TA can be used for tissue repair as either a preformed patch or injectable solution. TA was first tested as a sealant to close a large defect in a porcine heart (Fig. 4B). It was compliant and conformed closely to the geometry of the myocardium. While the heart was being inflated, the sealant expanded with the deformation, and no leakage was observed under strain up to 100%. A perfect seal was maintained after tens of thousands cycles of inflation-deflation (Fig. S18 and Movie S5). The measured burst pressures of the TA sealant with and without a plastic backing were 206 mmHg and 367 mmHg, respectively (Fig. 4C), which exceeds normal arterial blood pressure in humans (80–120 mmHg) and the performance of commercially available surgical sealants (24, 30). Notably, the TA sealant failed due to cohesive failure, indicative of strong adhesion interface (Fig. S18 and Movie S6). We also developed an injectable tough adhesive based on alginate-polyethylene glycol hydrogel (24). It can be injected via syringe into a defect site and form a tough matrix upon exposure to UV light (Fig. S19). As a proof-of-concept, the injectable TA was used to repair a cylindrical defect in explanted cartilage discs, resulting in recovery of the compressive properties (Fig. S20).

TA can be used as a hemostatic dressing due to its compatibility with blood exposure, as shown in a hepatic hemorrhage model. Heavy bleeding was created on the left lobe of the liver in rats using a circular laceration (24). Animals were treated immediately with the TA, a commercial hemostat SURGIFLO (Ethicon) as a positive control, or left untreated as a negative control (Fig. 4D). The blood loss was decreased significantly by the application of TA versus the negative control, and the performance was comparable to SURGIFLO (Fig. 4E). All animals survived for the experimental period of 2 weeks without secondary hemorrhage. However, substantial adhesions were found at the lesion site when untreated or treated with SURGIFLO; necrosis occurred in the livers of untreated animals (Fig. S21). Neither of these were found in the animals treated with the TA.
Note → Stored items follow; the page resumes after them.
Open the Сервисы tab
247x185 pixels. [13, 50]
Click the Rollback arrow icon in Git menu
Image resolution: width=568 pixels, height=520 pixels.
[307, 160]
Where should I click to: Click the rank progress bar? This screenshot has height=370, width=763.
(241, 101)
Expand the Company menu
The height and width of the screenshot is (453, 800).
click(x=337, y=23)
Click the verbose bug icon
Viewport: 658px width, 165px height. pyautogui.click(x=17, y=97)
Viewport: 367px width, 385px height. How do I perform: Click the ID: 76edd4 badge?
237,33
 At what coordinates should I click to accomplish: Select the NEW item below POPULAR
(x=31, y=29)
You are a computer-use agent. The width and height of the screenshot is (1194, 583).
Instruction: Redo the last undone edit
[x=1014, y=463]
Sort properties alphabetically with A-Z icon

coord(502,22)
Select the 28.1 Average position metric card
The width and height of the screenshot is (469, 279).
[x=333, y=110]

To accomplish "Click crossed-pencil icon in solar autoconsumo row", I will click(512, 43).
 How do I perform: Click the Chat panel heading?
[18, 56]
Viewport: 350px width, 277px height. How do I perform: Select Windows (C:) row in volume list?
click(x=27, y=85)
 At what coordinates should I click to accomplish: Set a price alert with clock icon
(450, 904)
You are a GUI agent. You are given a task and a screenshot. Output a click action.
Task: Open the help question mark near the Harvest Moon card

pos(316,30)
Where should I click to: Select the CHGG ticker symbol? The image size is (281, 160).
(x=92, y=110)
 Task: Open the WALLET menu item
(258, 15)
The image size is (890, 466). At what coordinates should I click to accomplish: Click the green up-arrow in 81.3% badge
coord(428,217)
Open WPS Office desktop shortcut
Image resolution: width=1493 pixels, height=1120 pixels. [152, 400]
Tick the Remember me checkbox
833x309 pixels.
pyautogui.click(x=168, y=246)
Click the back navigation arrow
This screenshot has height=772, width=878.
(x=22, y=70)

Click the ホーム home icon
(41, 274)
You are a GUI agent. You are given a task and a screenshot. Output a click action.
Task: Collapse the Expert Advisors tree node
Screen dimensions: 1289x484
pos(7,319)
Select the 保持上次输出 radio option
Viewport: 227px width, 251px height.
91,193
Taken together, we report design principles of biocompatible tough adhesives that combine chemical and physical processes at the interface and in the bulk of the adhesive to achieve high adhesion energy on various wet and dynamic surfaces. The mechanical performance and compatibility with cells and tissues allows these materials to meet key requirements for next-generation tissue adhesives.